ISSN: 2511-7602

Journal for Art Market Studies

Editorial

Twelve issues ago, this journal set out to investigate the art market in its entire range and historic development. This approach included by definition the trade in all manner of objects. Art Market Studies can easily conjure up an image of buying, selling and collecting art which is part of the Western canon. As that canon starts to distinctly fray at the edges, our perspective also widens. “Art” is an acquired concept that emerged in the nineteenth century, together with the categorisation of public museums even now reflecting the worldview of the time in the West. Dealing in “items produced in a cultural context” is perhaps more accurate, if unwieldy.

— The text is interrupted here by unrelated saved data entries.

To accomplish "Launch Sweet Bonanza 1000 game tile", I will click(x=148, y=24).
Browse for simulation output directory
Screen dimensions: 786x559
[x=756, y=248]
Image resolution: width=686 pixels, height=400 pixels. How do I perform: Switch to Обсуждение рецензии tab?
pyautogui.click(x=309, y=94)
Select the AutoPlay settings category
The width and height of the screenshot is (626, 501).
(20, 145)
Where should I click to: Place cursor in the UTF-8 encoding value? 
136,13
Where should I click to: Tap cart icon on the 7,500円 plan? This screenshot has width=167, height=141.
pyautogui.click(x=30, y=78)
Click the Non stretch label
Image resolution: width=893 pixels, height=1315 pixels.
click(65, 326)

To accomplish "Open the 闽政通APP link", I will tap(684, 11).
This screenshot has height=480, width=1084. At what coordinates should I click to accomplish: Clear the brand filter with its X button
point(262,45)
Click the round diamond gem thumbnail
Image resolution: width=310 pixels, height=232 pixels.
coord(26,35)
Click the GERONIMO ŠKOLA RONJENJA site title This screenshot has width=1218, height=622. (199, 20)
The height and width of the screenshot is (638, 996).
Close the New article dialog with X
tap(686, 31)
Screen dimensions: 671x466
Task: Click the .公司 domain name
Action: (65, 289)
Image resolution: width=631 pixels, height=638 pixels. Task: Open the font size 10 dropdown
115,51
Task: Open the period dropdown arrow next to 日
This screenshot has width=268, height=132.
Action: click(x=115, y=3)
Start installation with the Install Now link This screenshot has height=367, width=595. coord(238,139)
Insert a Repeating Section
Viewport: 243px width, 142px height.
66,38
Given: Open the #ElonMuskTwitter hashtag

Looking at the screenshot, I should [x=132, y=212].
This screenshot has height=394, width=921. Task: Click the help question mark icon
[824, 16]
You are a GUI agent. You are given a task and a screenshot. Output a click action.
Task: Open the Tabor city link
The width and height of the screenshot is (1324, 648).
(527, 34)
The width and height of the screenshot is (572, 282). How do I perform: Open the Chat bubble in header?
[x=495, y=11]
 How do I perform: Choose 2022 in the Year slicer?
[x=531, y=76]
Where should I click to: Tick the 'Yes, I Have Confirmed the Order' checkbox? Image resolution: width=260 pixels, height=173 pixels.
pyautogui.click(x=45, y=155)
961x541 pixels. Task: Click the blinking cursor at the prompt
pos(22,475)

In this issue, our guest editor Martin Berger investigates how museum collections of Latin American objects came into being. Much has been said about the commodification of “ethnographic” objects in the wake of the European avant-garde. A commodity demands and generates its own market to some extent, as becomes clear in the articles we assembled. The same strategies of buying, collecting, and selling applied and continue to apply to entirely different groups of cultural property. Museums bought and received donations from the same dealers and collectors who supplied them with avant-garde and Old Master paintings. The secret was decontextualization – offering objects with strong visual credentials which could be regarded as artworks irrespective of their original purpose.

The recent restitution campaign in Mexico under the header “Mi Patrimonio No Se Vende” – my heritage is not for sale – taps into a global sea change on who should own what cultural assets and why.1 The articles in this issue reflect on earlier times and different, often condescending or just mercenary attitudes. In the 1960s, a looted item from Olmec could be advertised in New York and sell for a four-figure sum. Yet by law, all of the precolonial archaeology from Mexican territory belonged to the Mexican nation since the 1890s. At the very latest, the 1970 UNESCO convention (see Viola König’s article) should have protected this item from illegal trade.

What we refer to as ethnographic objects did not fall from the sky, nor were they rescued from certain destruction by researchers with a passion to preserve them. They were looted and exchanged, bought, sold, and donated. They changed hands in the same way that European paintings and sculpture did, and these hands were often the same. It makes sense to see the market structures and strategies as a whole, as the buyers’ motivations are the same: Treasure. The wish to take possession of cultural emanations of any kind. A desire to display and demonstrate, glowingly. Admiration and appropriation.

A final afterthought: Should this issue prompt research and publications on collectors in Latin America who purchased European artefacts, we would of course be delighted.

Susanne Meyer-Abich


1 See for example: Stone by Ancient Stone, Mexico Recovers Its Lost Treasures, in The New York Times, 23 October 2023.